● MATERIAL PROVIDED
_ _ _ _ _ _ _
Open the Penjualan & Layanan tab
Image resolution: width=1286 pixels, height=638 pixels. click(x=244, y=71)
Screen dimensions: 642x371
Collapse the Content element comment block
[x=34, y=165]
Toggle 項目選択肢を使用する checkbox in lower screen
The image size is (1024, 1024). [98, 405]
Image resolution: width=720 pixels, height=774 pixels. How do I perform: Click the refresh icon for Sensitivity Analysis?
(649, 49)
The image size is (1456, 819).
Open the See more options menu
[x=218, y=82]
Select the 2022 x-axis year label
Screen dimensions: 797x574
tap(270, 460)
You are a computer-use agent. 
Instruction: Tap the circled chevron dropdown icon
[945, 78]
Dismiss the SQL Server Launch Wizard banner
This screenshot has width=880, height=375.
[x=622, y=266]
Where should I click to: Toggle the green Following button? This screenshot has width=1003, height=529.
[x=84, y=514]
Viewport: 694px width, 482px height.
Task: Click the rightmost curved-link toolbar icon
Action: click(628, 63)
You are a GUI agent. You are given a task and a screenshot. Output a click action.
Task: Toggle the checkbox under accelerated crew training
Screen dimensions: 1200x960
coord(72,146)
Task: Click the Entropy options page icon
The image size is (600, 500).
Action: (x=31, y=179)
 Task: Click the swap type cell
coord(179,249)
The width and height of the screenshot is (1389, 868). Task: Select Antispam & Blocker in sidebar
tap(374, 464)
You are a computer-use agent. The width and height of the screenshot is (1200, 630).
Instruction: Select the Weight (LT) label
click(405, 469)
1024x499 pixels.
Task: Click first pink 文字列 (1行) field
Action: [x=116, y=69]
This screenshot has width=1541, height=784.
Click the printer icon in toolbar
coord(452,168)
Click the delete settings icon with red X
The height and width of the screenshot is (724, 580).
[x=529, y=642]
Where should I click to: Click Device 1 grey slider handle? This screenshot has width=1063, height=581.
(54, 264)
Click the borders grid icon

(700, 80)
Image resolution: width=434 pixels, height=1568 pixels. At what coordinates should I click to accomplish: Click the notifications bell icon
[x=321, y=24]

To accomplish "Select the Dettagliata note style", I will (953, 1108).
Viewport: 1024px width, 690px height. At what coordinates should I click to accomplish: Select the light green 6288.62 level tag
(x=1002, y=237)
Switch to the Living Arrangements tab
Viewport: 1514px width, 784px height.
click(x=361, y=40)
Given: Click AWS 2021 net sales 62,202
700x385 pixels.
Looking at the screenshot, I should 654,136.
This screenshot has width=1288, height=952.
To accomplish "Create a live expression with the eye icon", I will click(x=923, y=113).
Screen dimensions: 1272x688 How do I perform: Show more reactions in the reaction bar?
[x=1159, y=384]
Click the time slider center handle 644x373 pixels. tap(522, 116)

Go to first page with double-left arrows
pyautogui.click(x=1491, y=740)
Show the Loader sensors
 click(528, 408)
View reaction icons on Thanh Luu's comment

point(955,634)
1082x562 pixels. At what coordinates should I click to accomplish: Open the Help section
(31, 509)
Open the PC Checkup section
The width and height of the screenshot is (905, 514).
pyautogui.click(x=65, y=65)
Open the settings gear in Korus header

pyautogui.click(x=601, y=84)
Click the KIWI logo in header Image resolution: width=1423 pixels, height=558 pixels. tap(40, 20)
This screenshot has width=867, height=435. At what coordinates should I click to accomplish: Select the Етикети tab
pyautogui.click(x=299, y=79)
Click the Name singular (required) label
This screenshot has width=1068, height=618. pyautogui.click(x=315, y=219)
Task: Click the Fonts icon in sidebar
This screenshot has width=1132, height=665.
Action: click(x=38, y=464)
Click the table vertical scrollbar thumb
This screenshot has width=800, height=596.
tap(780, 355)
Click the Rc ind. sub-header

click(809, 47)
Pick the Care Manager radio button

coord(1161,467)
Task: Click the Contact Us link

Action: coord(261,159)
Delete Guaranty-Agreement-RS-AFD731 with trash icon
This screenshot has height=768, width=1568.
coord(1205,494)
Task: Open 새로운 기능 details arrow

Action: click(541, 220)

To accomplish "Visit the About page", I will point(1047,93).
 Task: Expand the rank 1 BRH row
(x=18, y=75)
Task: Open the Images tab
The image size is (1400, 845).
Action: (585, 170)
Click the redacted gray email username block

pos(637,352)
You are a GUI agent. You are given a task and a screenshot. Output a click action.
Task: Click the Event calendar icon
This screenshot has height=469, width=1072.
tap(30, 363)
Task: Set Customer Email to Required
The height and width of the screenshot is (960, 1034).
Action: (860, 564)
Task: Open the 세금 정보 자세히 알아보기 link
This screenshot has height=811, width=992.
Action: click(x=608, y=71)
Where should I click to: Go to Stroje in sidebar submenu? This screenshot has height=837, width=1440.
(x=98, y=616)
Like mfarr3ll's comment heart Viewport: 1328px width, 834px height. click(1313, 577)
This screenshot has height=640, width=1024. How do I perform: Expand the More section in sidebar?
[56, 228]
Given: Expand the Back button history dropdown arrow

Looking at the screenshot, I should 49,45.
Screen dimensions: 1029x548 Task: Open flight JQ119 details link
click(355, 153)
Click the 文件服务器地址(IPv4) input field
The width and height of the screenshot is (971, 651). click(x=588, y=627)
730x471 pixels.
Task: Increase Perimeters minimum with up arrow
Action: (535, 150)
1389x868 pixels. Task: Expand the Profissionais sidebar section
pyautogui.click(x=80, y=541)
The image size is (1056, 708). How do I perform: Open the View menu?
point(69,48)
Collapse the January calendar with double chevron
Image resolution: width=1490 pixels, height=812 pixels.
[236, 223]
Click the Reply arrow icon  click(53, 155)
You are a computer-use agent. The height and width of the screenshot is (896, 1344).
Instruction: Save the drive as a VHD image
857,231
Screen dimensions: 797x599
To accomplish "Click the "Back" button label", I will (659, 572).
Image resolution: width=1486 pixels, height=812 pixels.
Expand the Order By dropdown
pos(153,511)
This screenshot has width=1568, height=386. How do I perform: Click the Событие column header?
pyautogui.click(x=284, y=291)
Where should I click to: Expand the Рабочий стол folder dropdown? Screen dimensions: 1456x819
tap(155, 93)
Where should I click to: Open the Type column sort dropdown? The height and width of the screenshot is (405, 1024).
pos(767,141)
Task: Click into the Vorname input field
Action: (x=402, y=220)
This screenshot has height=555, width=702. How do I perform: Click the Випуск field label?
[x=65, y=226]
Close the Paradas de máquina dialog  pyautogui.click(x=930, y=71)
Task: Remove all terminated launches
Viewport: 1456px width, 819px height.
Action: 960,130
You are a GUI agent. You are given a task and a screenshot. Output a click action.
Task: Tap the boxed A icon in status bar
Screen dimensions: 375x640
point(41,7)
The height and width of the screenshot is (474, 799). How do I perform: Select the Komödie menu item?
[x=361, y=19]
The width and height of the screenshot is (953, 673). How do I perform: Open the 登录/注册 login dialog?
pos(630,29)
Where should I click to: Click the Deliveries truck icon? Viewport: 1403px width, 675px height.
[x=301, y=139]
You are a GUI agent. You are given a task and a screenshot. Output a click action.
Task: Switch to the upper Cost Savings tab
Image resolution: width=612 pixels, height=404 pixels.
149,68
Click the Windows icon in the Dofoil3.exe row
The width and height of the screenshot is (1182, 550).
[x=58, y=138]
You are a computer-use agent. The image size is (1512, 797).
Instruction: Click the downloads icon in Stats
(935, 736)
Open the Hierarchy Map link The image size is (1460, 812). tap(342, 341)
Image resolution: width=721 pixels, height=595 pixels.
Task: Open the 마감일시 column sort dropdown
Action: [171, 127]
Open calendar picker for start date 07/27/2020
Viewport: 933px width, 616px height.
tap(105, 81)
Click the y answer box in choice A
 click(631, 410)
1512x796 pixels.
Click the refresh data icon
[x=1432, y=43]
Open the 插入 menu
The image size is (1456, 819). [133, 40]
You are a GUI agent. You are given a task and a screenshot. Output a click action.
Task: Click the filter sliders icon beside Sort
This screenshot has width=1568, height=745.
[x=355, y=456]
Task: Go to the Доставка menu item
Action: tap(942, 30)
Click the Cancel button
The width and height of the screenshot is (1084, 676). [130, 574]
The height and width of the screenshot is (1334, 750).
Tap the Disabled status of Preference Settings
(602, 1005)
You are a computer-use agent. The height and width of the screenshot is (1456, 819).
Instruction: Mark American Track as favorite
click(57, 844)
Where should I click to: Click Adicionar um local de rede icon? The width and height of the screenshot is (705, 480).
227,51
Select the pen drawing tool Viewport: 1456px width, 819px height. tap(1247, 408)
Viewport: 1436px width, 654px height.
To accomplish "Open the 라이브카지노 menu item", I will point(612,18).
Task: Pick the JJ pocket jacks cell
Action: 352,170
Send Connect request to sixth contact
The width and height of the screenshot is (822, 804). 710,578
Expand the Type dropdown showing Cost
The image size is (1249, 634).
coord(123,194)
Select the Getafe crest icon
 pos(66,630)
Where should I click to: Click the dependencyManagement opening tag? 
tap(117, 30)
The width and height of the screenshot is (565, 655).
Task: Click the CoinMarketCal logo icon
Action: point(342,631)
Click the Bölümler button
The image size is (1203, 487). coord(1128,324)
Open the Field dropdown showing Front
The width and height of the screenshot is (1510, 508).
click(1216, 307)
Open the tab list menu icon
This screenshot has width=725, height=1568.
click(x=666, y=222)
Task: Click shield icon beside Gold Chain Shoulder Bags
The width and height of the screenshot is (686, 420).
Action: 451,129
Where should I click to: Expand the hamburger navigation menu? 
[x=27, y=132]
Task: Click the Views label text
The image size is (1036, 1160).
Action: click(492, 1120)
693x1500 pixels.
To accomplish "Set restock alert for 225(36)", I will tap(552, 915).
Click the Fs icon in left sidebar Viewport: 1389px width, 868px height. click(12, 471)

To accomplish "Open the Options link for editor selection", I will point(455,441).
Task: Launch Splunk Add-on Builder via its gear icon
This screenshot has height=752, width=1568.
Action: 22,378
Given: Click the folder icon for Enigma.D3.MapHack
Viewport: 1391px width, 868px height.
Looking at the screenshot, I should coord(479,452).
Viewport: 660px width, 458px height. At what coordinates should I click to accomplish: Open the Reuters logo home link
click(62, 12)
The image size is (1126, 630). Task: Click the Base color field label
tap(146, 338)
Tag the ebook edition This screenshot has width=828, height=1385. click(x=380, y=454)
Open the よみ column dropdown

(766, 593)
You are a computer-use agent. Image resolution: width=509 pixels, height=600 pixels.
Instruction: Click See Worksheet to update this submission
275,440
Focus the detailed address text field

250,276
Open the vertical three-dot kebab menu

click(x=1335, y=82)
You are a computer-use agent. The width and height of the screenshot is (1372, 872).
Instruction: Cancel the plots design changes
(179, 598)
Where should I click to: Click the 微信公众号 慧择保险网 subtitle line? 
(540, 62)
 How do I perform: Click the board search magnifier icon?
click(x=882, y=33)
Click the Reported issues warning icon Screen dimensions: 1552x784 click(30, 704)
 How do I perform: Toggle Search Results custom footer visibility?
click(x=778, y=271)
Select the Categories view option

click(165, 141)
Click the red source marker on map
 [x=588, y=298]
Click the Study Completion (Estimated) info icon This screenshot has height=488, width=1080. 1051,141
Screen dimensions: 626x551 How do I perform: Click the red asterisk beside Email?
_ _ _ _ _ _ _
● PROBLEM TO WORK ON
Convert the lines of the records starting with the line that contains "Image resolution: width=434" and going on through the line that contains "will (953, 1108)." into a Markdown table with the columns Row and Line, numbering each line and leaving out blank lines.

● THE COMPLETED TASK
| Row | Line |
|---|---|
| 1 | Image resolution: width=434 pixels, height=1568 pixels. At what coordinates should I click to accomplish: Click the notifications bell icon |
| 2 | [x=321, y=24] |
| 3 | To accomplish "Select the Dettagliata note style", I will (953, 1108). |